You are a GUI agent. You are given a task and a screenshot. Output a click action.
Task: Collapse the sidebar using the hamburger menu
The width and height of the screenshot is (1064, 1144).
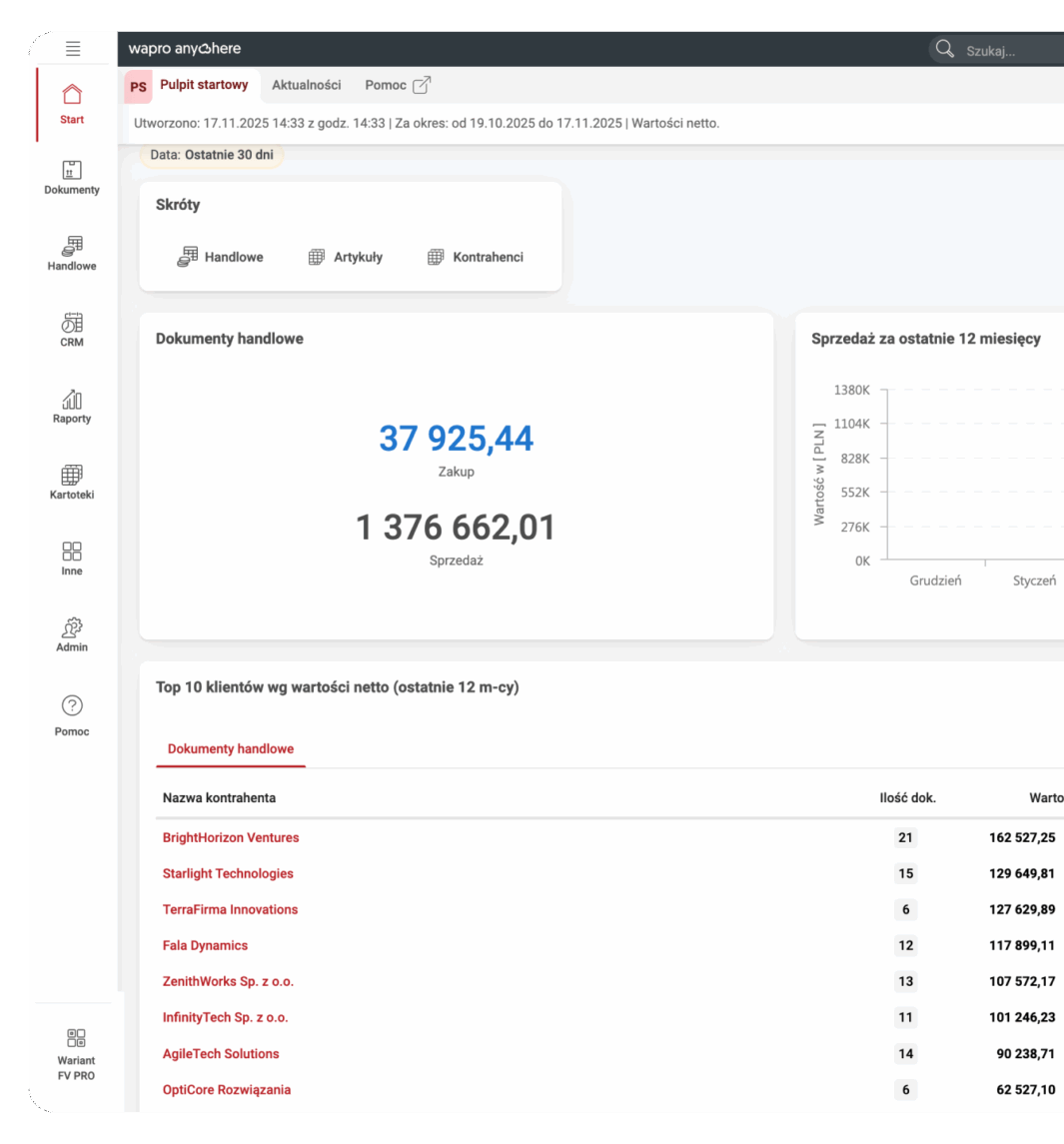71,48
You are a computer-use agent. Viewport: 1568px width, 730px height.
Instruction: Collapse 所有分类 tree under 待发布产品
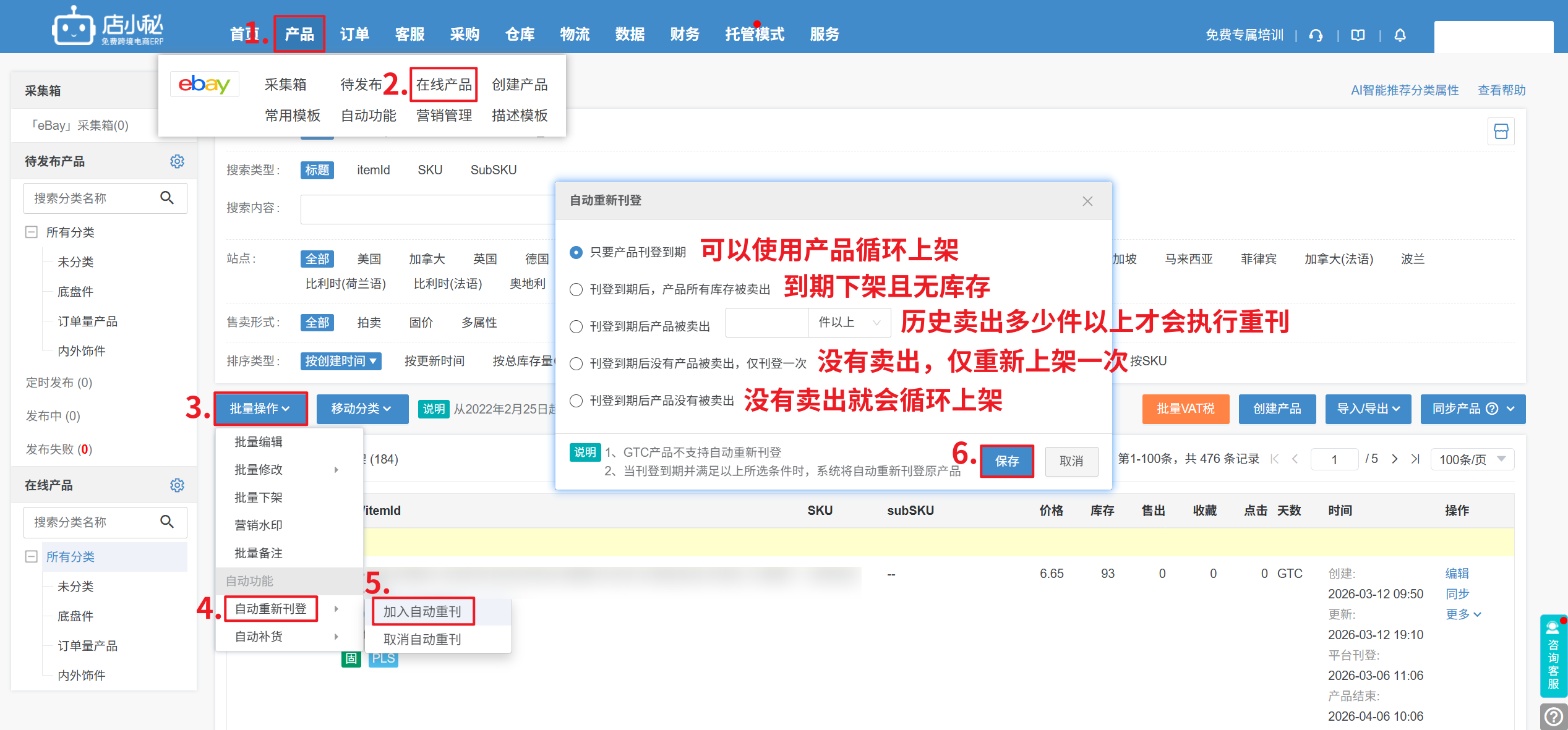(x=31, y=232)
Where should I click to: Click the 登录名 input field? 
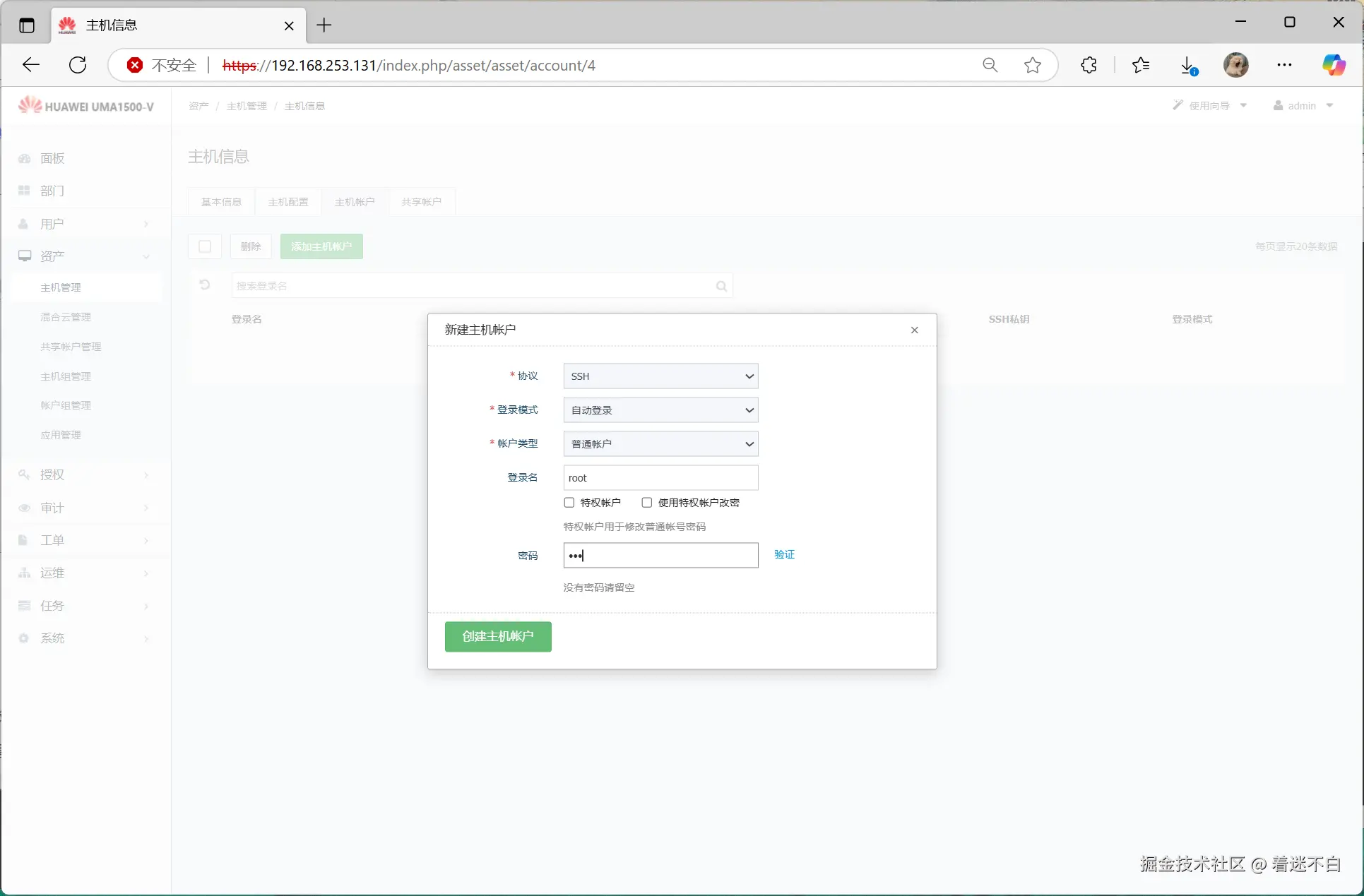tap(660, 478)

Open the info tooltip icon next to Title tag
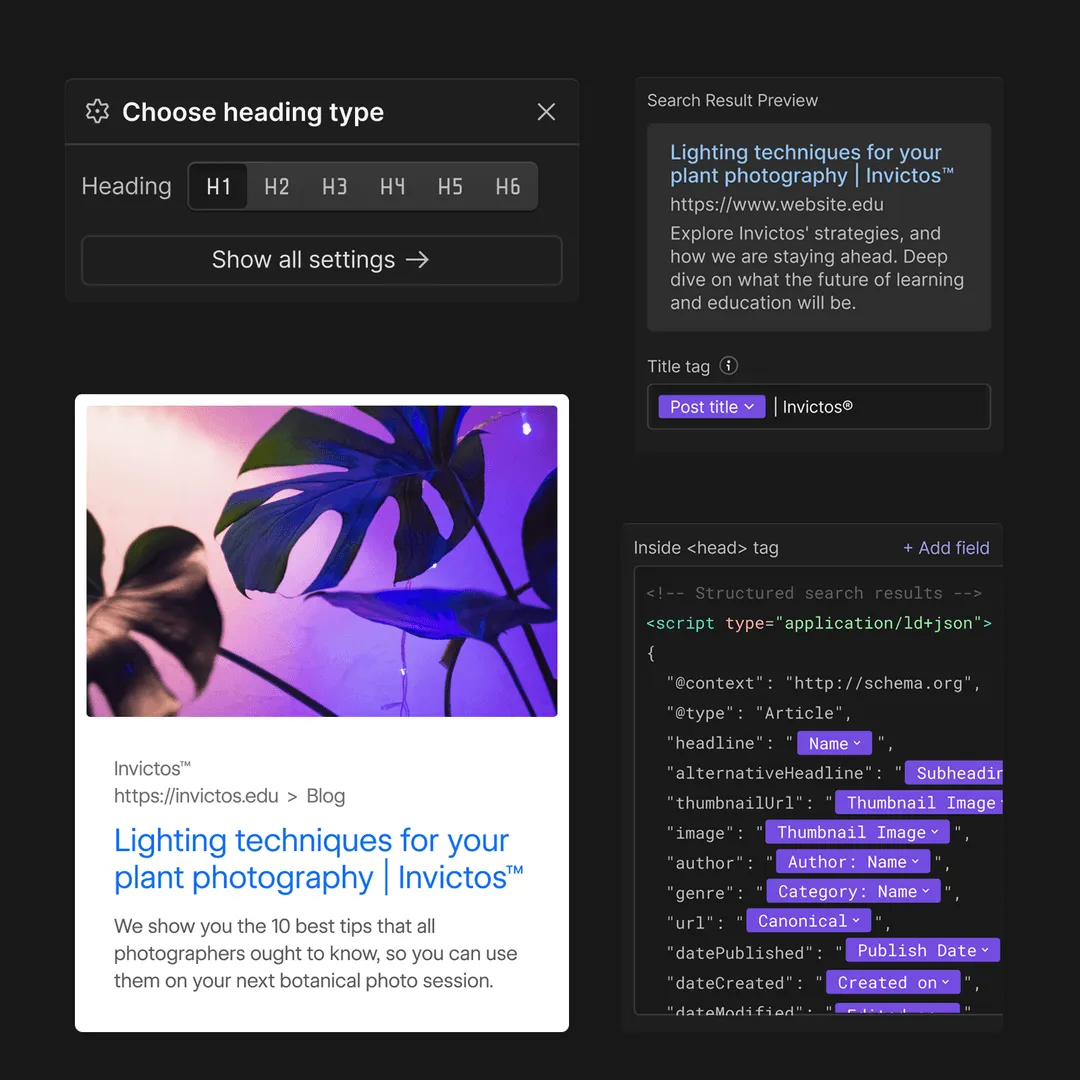tap(729, 366)
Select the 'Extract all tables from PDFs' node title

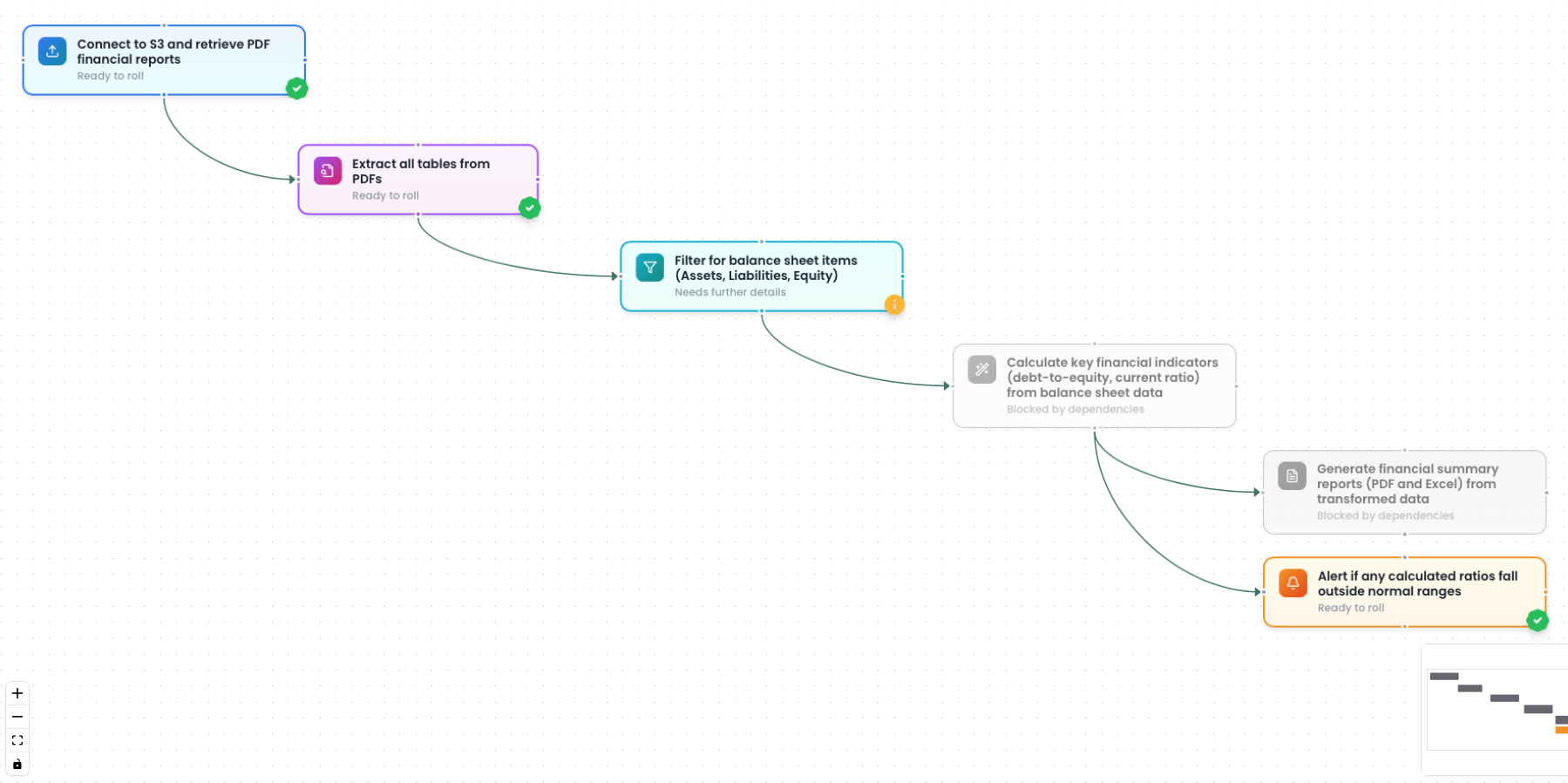point(420,171)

------------

Quote the lines above word for word, leaving out the pictures.

You are a GUI agent. You are given a task and a screenshot. Output a click action.
Task: Collapse the sidebar using the hamburger menu
The width and height of the screenshot is (1064, 1144).
71,48
You are a computer-use agent. Viewport: 1568px width, 730px height.
Instruction: Collapse 所有分类 tree under 待发布产品
(x=31, y=232)
Where should I click to: Click the 登录名 input field? 
tap(660, 478)

Open the info tooltip icon next to Title tag
tap(729, 366)
Select the 'Extract all tables from PDFs' node title

point(420,171)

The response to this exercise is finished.